TLM : Le diagnostic d’infection urinaire est-il aisé chez la femme en âge de procréer ?

Pr Jean-François Hermieu : Oui, la plupart des cystites sont très parlantes. Les femmes font le diagnostic : brûlures mictionnelles, inconfort périnéal, mictions fréquentes, douleur, urines troubles et nauséabondes. Elle se distingue d’une cystite interstitielle s’exprimant par des douleurs atypiques et chroniques, liées à la distension vésicale et soulagées par la miction. L’infection urinaire est aiguë, avec présence de nitrites et de leucocytes à la bandelette urinaire, et de germes à l’examen cytobactériologique des urines (ECBU).

 

TLM : Quels examens à visée diagnostique faire lors d’un premier épisode ? Et d’une récidive ?

Pr Jean-François Hermieu : Pour un premier épisode, l’ECBU est utile. Pour les récidives, il n’est pas nécessaire d’en faire à chaque fois. Les femmes peuvent utiliser des bandelettes urinaires, achetées sans ordonnance (dans ce cas elles ne sont pas remboursées par l’Assurance maladie).

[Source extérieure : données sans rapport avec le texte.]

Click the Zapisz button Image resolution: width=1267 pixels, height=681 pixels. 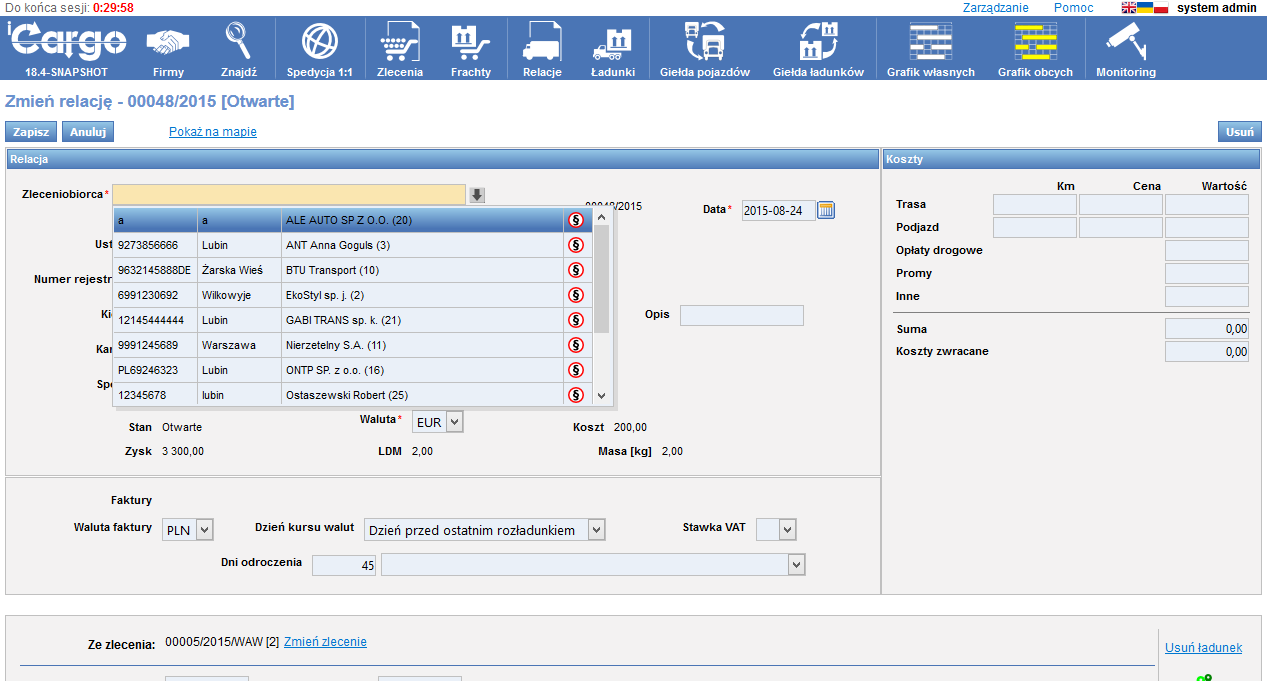pyautogui.click(x=31, y=132)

En présence de nitrites, de leucocytes, voire de sang, le diagnostic d’infection bactérienne est hautement probable. Les femmes connaissant leurs symptômes peuvent prendre un antibiotique sans examen urinaire. Les critères de positivité de l’ECBU ont été révisés (recommandations HAS de 2021 et de la Société de pathologie infectieuse de langue française - SPILF). La leucocyturie positive reste à 104/mL, mais la bactériurie est abaissée à 103 UFC/mL à condition qu’il n’y ait qu’un seul germe à la culture (éliminant une contamination). Des récidives fréquentes (4 par an et plus) justifient bien sûr un bilan poussé.

 

TLM : Jusqu’où va l’autonomie de la femme face à une cystite ?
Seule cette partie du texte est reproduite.